WHAT YOU HAVE TO DO: Return the tail of the records exactly, starting from the line containing "[Search] (155, 18)" and ending with the final line.

MATERIAL TO PROCESS:
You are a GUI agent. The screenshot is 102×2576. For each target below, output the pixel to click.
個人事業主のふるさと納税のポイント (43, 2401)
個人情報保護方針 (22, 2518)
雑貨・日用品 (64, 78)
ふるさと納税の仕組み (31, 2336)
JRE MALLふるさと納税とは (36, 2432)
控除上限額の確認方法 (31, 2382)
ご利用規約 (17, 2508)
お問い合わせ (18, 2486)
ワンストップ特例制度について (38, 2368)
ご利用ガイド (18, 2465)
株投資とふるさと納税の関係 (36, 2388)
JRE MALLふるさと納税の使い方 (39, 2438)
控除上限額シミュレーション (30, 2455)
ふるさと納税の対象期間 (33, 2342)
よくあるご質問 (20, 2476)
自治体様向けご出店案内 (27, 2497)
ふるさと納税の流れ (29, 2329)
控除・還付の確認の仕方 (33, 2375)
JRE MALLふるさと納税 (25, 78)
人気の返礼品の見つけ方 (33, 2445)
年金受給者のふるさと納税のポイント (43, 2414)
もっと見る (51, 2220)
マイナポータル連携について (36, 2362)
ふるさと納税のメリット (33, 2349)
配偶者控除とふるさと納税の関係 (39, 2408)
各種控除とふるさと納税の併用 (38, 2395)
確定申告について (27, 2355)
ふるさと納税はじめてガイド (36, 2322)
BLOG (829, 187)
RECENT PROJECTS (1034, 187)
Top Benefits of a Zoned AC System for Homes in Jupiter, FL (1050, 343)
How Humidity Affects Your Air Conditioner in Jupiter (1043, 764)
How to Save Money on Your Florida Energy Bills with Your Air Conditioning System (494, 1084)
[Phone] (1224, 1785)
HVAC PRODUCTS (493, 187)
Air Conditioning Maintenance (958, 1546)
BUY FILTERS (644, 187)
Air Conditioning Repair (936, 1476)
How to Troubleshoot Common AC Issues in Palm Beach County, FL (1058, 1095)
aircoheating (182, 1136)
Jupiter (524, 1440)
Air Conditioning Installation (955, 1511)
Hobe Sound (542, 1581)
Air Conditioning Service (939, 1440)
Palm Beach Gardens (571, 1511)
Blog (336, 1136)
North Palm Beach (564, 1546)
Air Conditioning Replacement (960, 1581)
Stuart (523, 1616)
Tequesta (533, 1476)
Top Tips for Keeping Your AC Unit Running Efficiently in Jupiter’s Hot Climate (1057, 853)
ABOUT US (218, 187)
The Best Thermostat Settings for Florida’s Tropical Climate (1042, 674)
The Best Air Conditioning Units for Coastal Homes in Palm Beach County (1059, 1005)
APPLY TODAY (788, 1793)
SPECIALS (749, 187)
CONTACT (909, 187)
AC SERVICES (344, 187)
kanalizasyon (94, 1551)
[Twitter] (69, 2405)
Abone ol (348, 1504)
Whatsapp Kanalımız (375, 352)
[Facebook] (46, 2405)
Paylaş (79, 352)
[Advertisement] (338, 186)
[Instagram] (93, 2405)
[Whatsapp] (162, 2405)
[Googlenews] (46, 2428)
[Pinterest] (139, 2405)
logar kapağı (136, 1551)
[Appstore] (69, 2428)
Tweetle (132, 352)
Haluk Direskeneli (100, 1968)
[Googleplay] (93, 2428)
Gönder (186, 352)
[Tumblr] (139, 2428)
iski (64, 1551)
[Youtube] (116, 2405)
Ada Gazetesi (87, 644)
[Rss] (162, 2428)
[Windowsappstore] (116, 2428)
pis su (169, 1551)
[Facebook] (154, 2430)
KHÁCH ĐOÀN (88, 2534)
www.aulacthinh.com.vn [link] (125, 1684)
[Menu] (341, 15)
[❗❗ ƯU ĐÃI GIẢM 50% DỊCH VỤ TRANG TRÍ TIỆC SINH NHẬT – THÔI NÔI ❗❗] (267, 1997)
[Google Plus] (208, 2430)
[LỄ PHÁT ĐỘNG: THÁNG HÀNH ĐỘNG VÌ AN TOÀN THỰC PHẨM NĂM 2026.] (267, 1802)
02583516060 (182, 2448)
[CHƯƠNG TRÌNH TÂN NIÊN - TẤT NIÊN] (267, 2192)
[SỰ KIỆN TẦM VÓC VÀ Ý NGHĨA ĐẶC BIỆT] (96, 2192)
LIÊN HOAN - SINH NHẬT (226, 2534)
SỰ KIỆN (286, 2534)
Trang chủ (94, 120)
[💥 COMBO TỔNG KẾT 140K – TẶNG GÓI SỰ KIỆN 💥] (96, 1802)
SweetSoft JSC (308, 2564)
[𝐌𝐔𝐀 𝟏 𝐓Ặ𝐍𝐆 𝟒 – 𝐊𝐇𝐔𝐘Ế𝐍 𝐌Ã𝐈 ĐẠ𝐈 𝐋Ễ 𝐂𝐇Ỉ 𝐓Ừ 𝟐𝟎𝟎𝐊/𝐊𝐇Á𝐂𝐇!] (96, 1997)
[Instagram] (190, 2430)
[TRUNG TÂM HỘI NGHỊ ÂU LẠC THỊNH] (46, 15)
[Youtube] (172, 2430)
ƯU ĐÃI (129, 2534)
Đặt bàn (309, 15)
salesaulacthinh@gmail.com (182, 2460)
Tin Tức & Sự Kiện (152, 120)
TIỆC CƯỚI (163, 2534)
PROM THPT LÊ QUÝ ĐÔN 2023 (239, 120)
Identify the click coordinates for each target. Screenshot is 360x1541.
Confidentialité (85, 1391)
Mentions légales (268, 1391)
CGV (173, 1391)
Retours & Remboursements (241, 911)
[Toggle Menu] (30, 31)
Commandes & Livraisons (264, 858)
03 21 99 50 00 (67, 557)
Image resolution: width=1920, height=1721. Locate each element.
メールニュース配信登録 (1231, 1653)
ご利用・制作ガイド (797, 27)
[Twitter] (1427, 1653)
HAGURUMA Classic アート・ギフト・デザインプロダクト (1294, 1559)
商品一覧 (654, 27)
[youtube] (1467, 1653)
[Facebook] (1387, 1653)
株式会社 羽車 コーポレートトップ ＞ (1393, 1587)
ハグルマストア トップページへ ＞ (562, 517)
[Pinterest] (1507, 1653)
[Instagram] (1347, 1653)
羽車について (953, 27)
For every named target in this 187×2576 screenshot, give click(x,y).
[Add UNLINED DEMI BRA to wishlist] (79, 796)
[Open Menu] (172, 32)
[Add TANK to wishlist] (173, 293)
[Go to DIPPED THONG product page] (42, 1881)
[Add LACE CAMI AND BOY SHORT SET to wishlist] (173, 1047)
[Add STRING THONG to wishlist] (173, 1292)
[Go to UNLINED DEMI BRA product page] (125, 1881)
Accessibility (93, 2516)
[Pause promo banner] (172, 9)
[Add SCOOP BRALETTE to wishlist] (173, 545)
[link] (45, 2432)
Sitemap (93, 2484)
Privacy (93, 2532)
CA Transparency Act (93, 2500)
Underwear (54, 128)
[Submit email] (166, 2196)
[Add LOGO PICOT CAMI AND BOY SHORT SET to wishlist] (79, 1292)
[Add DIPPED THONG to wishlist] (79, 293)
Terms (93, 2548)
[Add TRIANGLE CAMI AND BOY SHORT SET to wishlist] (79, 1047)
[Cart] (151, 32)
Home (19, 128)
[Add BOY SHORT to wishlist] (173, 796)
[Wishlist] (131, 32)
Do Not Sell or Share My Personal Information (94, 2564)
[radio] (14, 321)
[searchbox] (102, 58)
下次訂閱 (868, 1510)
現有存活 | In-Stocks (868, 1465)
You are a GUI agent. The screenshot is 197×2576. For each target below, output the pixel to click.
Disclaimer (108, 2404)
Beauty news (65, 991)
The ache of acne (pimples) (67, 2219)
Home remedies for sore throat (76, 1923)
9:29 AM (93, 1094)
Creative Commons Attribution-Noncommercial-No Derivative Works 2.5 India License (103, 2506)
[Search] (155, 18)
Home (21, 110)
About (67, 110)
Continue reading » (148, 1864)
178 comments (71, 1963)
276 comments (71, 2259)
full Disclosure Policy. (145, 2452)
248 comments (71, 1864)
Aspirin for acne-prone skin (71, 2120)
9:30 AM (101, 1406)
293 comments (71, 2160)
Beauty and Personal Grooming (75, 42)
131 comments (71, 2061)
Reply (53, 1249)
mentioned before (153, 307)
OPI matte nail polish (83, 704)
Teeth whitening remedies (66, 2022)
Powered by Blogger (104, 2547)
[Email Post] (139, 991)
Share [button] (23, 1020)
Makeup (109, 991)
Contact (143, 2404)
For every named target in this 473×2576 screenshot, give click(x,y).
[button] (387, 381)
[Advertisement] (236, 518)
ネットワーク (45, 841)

TASK OUTPUT:
[Search] (155, 18)
Home (21, 110)
About (67, 110)
Continue reading » (148, 1864)
178 comments (71, 1963)
276 comments (71, 2259)
full Disclosure Policy. (145, 2452)
248 comments (71, 1864)
Aspirin for acne-prone skin (71, 2120)
9:30 AM (101, 1406)
293 comments (71, 2160)
Beauty and Personal Grooming (75, 42)
131 comments (71, 2061)
Reply (53, 1249)
mentioned before (153, 307)
OPI matte nail polish (83, 704)
Teeth whitening remedies (66, 2022)
Powered by Blogger (104, 2547)
[Email Post] (139, 991)
Share [button] (23, 1020)
Makeup (109, 991)
Contact (143, 2404)
For every named target in this 473×2576 screenshot, give click(x,y).
[button] (387, 381)
[Advertisement] (236, 518)
ネットワーク (45, 841)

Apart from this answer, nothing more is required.